Records pointing to text and elements:

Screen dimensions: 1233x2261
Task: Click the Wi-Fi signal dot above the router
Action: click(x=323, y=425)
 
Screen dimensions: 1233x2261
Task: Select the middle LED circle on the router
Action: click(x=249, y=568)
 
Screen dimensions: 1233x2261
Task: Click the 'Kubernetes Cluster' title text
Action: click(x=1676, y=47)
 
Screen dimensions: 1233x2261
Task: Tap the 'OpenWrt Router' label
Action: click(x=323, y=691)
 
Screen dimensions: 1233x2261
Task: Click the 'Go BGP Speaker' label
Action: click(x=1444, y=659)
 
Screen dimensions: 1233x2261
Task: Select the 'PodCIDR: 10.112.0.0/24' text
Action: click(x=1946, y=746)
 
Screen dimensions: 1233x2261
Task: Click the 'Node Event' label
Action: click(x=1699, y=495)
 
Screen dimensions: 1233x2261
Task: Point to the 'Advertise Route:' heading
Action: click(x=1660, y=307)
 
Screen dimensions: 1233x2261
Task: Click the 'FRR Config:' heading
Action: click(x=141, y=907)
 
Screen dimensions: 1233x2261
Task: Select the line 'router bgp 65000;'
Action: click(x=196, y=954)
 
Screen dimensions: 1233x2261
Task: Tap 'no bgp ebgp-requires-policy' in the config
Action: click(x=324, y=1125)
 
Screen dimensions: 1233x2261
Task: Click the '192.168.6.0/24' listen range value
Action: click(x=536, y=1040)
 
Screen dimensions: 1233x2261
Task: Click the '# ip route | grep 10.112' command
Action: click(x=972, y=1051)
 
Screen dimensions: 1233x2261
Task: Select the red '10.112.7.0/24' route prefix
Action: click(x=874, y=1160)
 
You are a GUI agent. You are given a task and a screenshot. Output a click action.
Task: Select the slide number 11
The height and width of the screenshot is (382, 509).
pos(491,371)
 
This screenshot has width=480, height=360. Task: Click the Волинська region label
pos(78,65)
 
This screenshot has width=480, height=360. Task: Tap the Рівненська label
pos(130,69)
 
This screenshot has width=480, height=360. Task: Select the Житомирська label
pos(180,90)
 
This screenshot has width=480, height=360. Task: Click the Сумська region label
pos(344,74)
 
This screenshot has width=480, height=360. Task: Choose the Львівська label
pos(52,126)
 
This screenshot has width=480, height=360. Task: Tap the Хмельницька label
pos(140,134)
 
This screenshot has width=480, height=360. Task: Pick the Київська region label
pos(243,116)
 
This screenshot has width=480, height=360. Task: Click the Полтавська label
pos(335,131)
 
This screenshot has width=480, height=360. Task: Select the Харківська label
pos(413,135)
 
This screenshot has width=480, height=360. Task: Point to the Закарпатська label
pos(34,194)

Problem details >> Can you reproduce the lines from the very first one through the line containing "Action: click(x=323, y=691)", both included, with the requests kept as they are and every click coordinate in the answers scaled by 0.75 and rounded to a whole number, halves rounding up?

Reply to the exercise >>
Screen dimensions: 1233x2261
Task: Click the Wi-Fi signal dot above the router
Action: click(x=242, y=319)
 
Screen dimensions: 1233x2261
Task: Select the middle LED circle on the router
Action: click(x=187, y=426)
 
Screen dimensions: 1233x2261
Task: Click the 'Kubernetes Cluster' title text
Action: click(x=1257, y=35)
 
Screen dimensions: 1233x2261
Task: Tap the 'OpenWrt Router' label
Action: click(x=242, y=518)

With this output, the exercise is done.